## Excerpted records:
▽
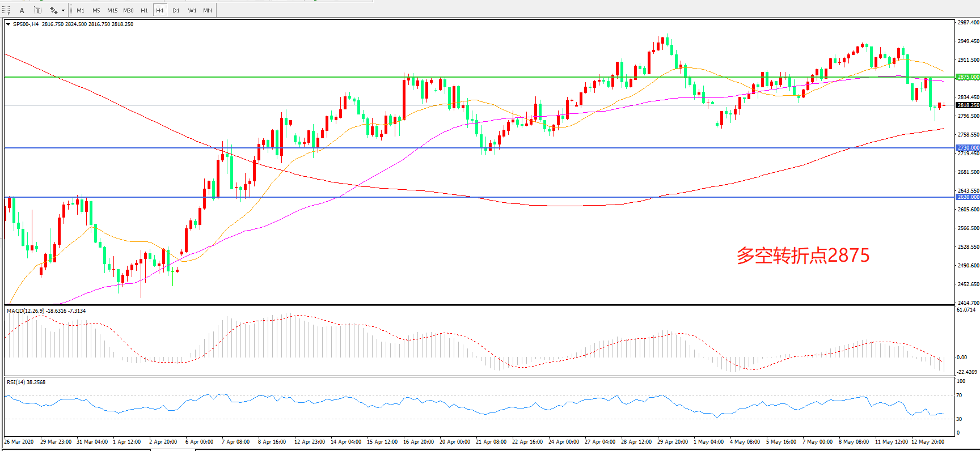Image resolution: width=980 pixels, height=451 pixels.
Task: Click the blue 2730.000 price level label
Action: click(x=968, y=148)
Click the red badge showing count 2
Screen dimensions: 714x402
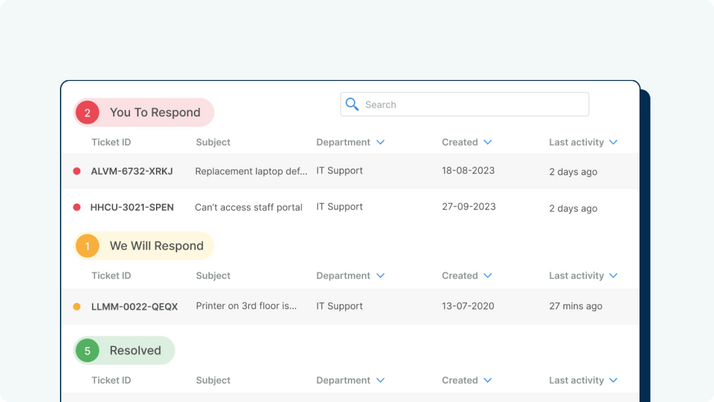87,112
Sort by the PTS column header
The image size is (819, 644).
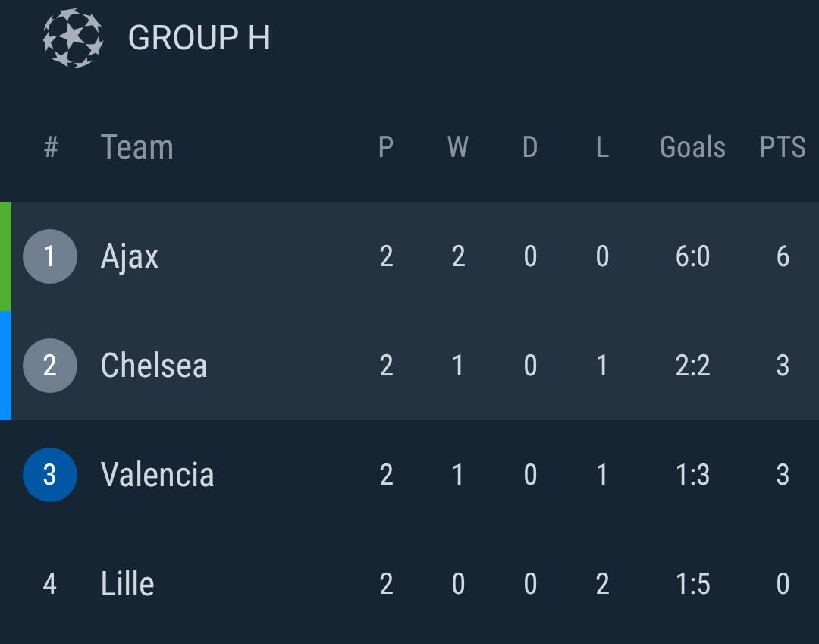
△
## What you will do:
When you reach the line containing "Sort by the PTS column header" in the entries above, please retype it and each line after it through the last one, exactly, without the pictures.

## Exercise response:
Sort by the PTS column header
The image size is (819, 644).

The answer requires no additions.